Полковник, на радостях, бурчит что-то неопределенное: «Во-от, товарищи, пожалуйста, вам…»

— Ор-ке-естр, смир-рна! — ревёт дирижер.

Музыканты и гости замирают, слушают в тишине звук печатающих шагов дирижера, но смотрят все только на молодую красивую женщину… Не просто ошарашены мужики — это заметно, до потери дыхания ошарашены, потери речи и всего остального… «Вот эт-то да-а-а!»

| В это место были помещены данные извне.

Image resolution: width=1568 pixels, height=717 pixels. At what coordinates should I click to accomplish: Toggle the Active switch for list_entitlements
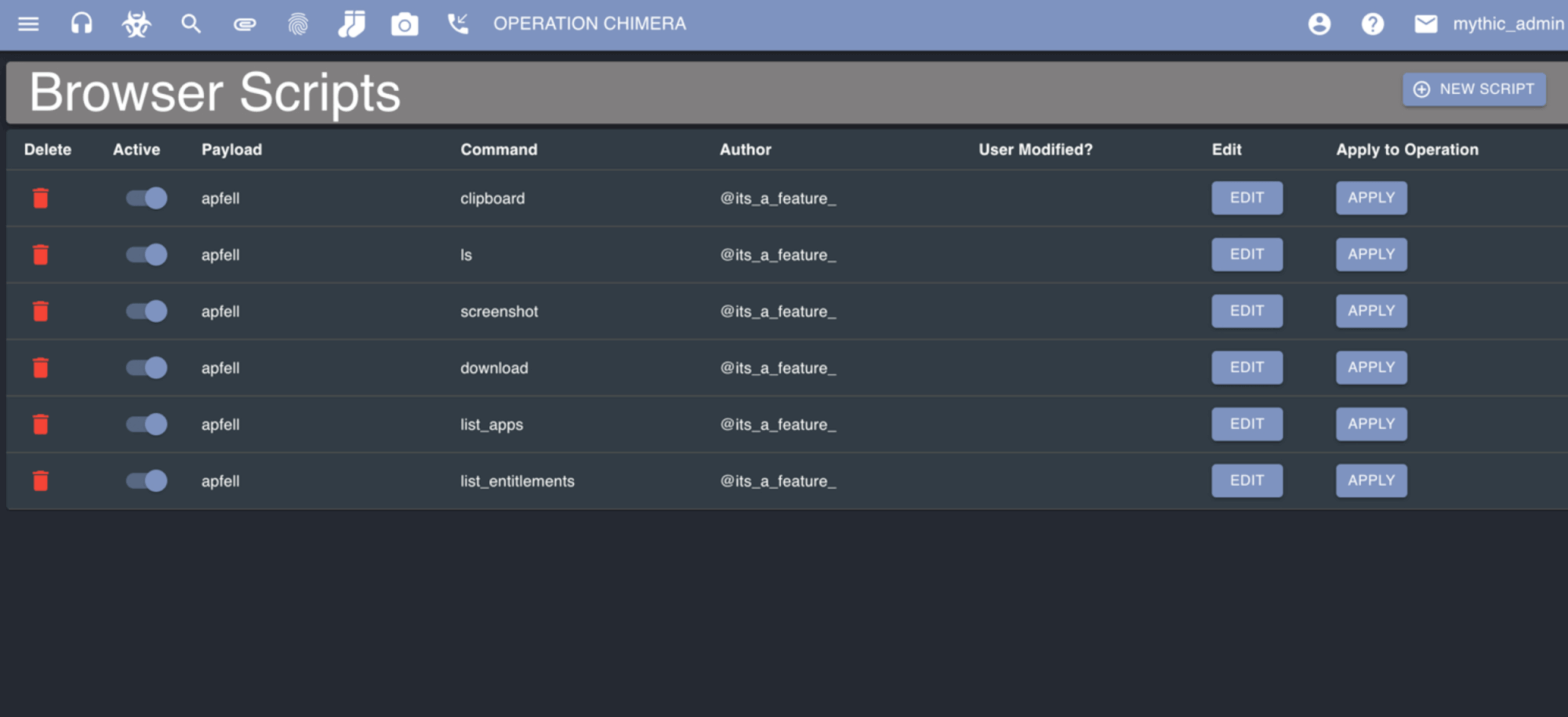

Это и понятно! Ждали-то и готовились к встрече с Гиллом, который, как говорится, Маккензи или как его там, а тут, вот как оно получилось. Может быть и Маккензи, но другой, не такой, а совсем и наоборот… Даже лучше, что наоборот. На много лучше. И не негр, к тому же. Женщина! Молодая, ёшкин кот! Красивая! Глаза!.. Смотрите, смотрите… глаза у нее… ярко-ярко голубые! Совсем не наши! Не земные! Не такие, как здесь обычно: не серые, не зеленые, не коричневые… а голубые. Вот это глаза. Большие, огромные… и голубые. Невероятно! Чистые-чистые, лучезарные, как голубой бриллиант. Сине-голубой бриллиант. Небо и вода… Колодец! Небесный колодец! Нет, васильки и небо. Вот это сюрприз… Охренеть! В смысле зашибись!

Дирижер, кося глаза на необычный гостевой объект, что-то там громко докладывает полковнику о готовности оркестра к занятиям, и прочую ерунду. А все стоят, молчат, не могут оторвать глаз от этого Гилла, вернее от этой Гиллы или как её правильно?! Засмотрелись все… Застопорились, как под очаровательным гипнозом… Чуть даже не облажались — едва не прозевали рявкнуть приветствие — это сработало само собой, в автоматическом режиме:

— Здра-жила-товарищ-полковник!

— Во-ольна-а! — тоже необычно громко, как на плацу, отмахивает полковник.

Вытаращив глаза, с одной тональностью на лицах: ух-ты!.. музыканты оркестра так и остался стоять…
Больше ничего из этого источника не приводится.